Researchers have developed a new tool for gene-editing that is being compared to a DNA “shredder” called CRISPR/Cas3, able to edit long sequences of DNA with programmable alterations.
Geneticists at the University of Michigan (UM) and Cornell University have developed a new DNA editing tool that can be programmed to edit longer stretches of DNA than is currently possible using CRISPR/Cas9 gene-editing.
Called CRISPR/Cas3, this new system has the potential to revolutionize disease research, according to UM’s Yan Zhang, Ph.D., an assistant professor of biological chemistry who led the research.
"Cas9 is a molecular scissor that goes where you want it and snips once," said Zhang. "But Cas3 goes where you want it, travels along the chromosome, and makes a spectrum of deletions tens of kilobases long. This could make it a powerful screening tool to determine what large areas of DNA are most important for a particular disease."

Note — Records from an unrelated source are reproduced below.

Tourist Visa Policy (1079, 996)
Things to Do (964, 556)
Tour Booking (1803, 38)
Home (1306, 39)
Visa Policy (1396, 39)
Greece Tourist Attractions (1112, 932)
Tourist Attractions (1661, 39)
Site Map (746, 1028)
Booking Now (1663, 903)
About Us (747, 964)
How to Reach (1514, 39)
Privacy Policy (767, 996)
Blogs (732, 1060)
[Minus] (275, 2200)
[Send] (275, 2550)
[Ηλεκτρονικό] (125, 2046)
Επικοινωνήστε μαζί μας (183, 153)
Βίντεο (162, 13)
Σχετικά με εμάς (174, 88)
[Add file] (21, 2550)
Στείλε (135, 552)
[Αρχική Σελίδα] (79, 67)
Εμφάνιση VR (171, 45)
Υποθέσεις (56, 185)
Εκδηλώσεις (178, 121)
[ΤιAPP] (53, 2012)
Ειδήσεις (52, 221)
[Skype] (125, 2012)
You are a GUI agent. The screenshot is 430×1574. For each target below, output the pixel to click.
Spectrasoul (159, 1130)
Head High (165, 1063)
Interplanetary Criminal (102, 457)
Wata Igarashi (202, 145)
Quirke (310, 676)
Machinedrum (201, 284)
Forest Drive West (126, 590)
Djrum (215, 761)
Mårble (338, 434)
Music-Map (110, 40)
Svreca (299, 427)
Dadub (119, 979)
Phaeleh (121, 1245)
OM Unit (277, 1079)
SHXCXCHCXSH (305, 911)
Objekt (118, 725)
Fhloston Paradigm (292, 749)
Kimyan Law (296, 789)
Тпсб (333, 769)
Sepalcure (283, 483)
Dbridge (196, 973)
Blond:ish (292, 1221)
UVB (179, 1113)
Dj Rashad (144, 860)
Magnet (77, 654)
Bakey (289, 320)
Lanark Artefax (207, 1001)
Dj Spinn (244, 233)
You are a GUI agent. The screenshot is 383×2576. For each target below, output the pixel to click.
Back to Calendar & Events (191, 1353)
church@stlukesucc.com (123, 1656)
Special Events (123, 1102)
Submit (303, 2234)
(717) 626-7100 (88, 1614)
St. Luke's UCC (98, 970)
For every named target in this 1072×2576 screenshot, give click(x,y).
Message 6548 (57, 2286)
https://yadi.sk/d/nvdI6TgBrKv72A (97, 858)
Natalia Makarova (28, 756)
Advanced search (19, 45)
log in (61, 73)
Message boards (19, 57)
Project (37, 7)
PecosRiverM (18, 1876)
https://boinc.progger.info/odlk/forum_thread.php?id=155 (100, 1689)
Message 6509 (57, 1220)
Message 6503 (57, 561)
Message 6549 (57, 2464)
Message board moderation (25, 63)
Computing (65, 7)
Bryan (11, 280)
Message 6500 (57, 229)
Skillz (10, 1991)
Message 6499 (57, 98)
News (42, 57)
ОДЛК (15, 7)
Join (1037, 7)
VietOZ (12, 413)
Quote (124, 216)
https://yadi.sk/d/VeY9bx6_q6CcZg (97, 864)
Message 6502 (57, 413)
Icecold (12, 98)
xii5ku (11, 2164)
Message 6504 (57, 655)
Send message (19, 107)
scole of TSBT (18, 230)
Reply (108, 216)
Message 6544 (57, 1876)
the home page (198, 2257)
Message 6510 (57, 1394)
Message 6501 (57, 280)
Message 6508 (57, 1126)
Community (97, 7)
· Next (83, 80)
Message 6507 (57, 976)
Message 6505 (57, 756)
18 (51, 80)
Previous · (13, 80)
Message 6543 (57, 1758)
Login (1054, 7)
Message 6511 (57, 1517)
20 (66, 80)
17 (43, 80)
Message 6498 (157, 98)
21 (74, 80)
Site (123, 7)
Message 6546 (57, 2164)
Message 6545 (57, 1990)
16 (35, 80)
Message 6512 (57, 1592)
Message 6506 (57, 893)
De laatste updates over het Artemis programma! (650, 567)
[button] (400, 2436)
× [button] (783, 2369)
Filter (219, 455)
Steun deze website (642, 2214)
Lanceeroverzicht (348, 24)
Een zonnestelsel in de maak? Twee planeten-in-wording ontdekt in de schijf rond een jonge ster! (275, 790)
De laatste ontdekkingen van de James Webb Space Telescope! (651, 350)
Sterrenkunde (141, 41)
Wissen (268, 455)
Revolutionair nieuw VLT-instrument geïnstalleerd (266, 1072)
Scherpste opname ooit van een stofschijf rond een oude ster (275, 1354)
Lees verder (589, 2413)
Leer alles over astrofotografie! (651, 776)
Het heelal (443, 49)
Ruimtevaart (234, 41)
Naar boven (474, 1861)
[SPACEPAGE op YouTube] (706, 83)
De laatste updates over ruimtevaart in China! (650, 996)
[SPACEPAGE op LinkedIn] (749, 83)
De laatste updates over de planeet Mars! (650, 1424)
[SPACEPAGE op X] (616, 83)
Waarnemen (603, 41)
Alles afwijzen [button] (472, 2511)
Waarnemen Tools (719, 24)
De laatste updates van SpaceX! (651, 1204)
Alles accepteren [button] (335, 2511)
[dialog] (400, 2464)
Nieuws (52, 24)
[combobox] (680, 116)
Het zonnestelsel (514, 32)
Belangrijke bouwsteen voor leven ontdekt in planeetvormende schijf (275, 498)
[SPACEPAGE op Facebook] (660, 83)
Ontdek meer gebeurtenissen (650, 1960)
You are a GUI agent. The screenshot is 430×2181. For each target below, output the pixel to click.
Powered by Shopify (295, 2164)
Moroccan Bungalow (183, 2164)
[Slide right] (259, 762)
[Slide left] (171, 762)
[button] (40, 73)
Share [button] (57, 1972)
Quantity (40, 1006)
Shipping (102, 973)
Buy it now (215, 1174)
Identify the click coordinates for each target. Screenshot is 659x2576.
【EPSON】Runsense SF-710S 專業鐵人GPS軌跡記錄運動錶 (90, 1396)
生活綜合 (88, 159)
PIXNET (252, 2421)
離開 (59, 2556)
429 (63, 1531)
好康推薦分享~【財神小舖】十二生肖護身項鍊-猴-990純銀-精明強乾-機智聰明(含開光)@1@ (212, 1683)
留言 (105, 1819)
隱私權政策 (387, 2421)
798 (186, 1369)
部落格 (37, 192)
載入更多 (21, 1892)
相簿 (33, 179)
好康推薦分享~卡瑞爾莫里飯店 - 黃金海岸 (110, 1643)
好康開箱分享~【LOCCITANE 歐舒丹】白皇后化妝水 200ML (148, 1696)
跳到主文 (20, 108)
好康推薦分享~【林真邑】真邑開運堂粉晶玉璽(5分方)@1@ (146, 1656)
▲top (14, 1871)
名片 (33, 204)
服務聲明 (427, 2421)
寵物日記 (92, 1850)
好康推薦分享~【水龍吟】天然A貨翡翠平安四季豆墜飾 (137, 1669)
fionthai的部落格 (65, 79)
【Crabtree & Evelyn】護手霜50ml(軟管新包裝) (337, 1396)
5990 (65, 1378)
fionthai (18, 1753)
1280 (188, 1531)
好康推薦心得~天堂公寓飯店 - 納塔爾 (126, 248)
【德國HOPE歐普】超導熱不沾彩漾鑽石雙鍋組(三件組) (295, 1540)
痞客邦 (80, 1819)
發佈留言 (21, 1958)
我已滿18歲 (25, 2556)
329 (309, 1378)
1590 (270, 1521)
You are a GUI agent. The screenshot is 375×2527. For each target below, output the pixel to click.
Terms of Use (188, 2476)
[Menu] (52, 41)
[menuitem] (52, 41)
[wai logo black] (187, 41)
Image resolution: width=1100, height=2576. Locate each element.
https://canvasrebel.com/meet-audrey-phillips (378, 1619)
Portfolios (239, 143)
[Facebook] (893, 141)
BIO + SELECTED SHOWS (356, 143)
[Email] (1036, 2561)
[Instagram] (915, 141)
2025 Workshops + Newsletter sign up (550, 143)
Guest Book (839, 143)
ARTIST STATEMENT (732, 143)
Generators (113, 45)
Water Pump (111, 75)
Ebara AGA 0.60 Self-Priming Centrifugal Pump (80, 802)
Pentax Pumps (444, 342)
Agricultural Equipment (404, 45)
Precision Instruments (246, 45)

The potential lies in the ability for researchers to experiment on long stretches of DNA without knowing precisely which gene in the entire genome they need to target. With CRISPR/Cas3, they could simply alter entire stretches of DNA and see what happens.
How CRISPR/Cas3 Works
Referred to as a “shredder,” the comparison is an apt one. Unlike the scissoring characteristic of CRISPR/Cas9, CRISPR/Cas3 moves along the entire length of the designated stretch of DNA and “shreds” the underlying material.
Both the CRISPR-Cas-9 and CRISPR/Cas3 systems are borrowed from bacteria, but the Cas3 variety uses a Type I CRISPR, which is more common in bacteria than the Type II CRISPR used in Cas9. According to UM—who has co-patented the technique alongside Cornell University—, “Type I CRISPR has never been used in any eukaryotic cells, and employs a riboprotein complex known as Cascade for seeking its target and an enzyme called Cas3 for shredding DNA.”
The research was published in Molecular Cell.